The people who ruin communities decided to open an "upscale" Wal-Mart in the eastern suburbs of Louisville. It was such a big deal they forced members of the Eastern High School marching band to briefly abandon their summer vacations and fail to feign enthusiasm. By the way, yesterday morning it was already in the mid eighties with SUFFOCATING humidity, so the girl in the gray hoodie is obviously a reptile.
What makes this place "upscale"? Well, it's located miles away from any poor people, and there's a fountain near the entrance. That's it. Inside there are still bins full of $5 DVDs and clothes made by children who are burned by cigarettes if they miss a stitch.
Come on, it's Wal-Mart.

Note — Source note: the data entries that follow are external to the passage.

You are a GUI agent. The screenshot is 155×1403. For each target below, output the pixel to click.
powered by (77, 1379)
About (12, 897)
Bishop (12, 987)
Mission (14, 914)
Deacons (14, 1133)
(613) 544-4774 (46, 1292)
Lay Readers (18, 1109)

Any upscale touches are bound to be ham-fistedly ersatz. With that in mind, I have some suggestions on how to further "class up" this latest Wal-Mart:
-Have the greeter address everyone in a phony British accent. Nothing says "We're half-heartedly trying to be highfalutin" than a British accent with a slight Southern drawl.
-Osso Buco on a stick sold in the concession area.
-Free admission to an art museum for every $100 spent on NASCAR merchandise (For balance).
-Free birth control for all single women under twenty years of age who already have two or more children. Why? Because nothing says "downscale" more than a gaggle of dirty little bastards.
I won't be giving any more suggestions until I receive my first consultant's check.